## WHAT YOU ARE ASKED TO DO
Return each line of the entries that holds the string "accomplish".

## Records from a data collection
-- Opening Marker --

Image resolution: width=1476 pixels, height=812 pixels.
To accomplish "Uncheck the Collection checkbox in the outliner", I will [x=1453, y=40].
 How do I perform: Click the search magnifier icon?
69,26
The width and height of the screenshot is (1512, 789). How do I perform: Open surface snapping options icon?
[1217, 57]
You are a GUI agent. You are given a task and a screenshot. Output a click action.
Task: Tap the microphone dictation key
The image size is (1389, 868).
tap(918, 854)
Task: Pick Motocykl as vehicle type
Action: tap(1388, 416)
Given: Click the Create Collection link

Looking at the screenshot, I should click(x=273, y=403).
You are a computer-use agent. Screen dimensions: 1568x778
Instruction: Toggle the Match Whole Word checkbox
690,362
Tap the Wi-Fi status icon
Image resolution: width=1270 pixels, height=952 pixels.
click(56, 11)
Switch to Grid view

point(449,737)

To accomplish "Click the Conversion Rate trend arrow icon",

-- Closing Marker --

## FINISHED EXERCISE
To accomplish "Uncheck the Collection checkbox in the outliner", I will [x=1453, y=40].
To accomplish "Click the Conversion Rate trend arrow icon",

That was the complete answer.